In the years since DiNardo, the trend in the South has been pro-noncompete (somewhat counter to the national movement). But coaches—who have gained in power—clearly prefer the LD equilibrium since they can get the new employer to buy out the old. Thus, even though schools in the SEC could probably move toward noncompetes, they won’t, because they are chasing talent.
NIL collectives have copied the script. But they are doing so without the same substantive bases for enforcing the LD clause, and (as I’ve discussed) are creating additional legal vulnerabilities. And given how quickly college athletes’ marketable skills erode, noncompetes would create really powerful leverage and could buttress team cohesion. So, why haven’t schools used these devices to protect their NIL payments?
I think it’s a mix of the following:
Antitrust: After Alston and the capitalized damages suits, nobody is eager to defend an explicit “you may not play elsewhere” covenant. By contrast, antitrust still looms over liquidated damages, but only indirectly. A buyout is framed as pricing breach, not suppressing competition. Courts often accept that framing at face value.
The employment status trap: The more an NIL contract looks like an employment restriction—complete with a noncompete—the easier it becomes for athletes to argue they are employees. Collectives and schools do not want that fight. Again, LD are slightly easy to characterize as not about employment (though the details matter).
Politics and optics: Even in pro sports, noncompetes are rare. Fans accept buyouts. Fans probably would not accept formal restraints on a player’s right to work.

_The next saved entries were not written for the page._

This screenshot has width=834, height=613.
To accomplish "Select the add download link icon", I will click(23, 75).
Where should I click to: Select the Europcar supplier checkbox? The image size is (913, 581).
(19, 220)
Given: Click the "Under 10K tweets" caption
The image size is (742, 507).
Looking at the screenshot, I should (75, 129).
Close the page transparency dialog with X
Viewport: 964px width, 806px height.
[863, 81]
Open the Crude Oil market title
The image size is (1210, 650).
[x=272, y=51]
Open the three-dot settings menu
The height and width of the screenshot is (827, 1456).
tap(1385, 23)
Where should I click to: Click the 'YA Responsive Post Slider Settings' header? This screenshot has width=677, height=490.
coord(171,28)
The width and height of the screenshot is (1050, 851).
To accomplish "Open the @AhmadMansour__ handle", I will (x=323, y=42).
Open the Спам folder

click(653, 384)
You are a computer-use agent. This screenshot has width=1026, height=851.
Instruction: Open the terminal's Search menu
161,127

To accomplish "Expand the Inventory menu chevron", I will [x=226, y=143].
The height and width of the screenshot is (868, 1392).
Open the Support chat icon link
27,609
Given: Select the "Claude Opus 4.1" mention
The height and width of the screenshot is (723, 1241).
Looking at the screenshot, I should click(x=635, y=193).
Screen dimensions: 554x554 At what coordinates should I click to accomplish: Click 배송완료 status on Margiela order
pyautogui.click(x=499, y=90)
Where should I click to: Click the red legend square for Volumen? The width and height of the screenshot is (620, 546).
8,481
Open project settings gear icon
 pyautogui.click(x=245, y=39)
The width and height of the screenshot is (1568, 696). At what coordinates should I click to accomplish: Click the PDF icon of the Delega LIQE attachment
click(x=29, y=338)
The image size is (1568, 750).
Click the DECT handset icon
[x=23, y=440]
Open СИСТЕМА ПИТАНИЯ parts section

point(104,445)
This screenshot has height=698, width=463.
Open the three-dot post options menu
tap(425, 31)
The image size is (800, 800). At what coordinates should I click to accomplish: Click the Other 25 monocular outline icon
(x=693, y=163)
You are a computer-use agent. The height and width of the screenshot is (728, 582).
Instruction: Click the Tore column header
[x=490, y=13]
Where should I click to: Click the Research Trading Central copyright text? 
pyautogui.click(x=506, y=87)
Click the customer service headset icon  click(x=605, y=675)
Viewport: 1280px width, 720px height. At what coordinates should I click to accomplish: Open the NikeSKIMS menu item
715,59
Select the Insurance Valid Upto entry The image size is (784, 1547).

A collective that tried to impose a genuine noncompete on an athlete would become the villain in the story.
So we get LD clauses instead. Not because they’re doctrinally safer in the abstract, but because they’re rhetorically easier to sell and incrementally less exposed to antitrust scrutiny.
Ok. So, what should happen in general? In my view, liquidated-damages clauses in NIL agreements should be presumptively suspect. Courts should (and maybe will) require real ex ante harm estimation to bless them. And they should treat disproportionate buyouts as functional restraints on mobility — penalty clauses — and not damage estimates. That approach would align liquidated-damages doctrine with antitrust principles and prevent schools from arbitraging their way around Alston.
The operative agreement is apparently the “Term Sheet,” which contains within the puzzling provision that “In the event the parties agree to this Term Sheet, then they shall work cooperatively to set forth these terms in a full legal contract including all the standard provisions of NIL licensing agreements.” No where in the arbitration demand is any subsequent contract mentioned. I suppose one issue in any subsequent litigation will be whether this document can create enforceable obligations.
It’s wild how many cases I think of are canonical are ones that happen to be in my contracts casebook.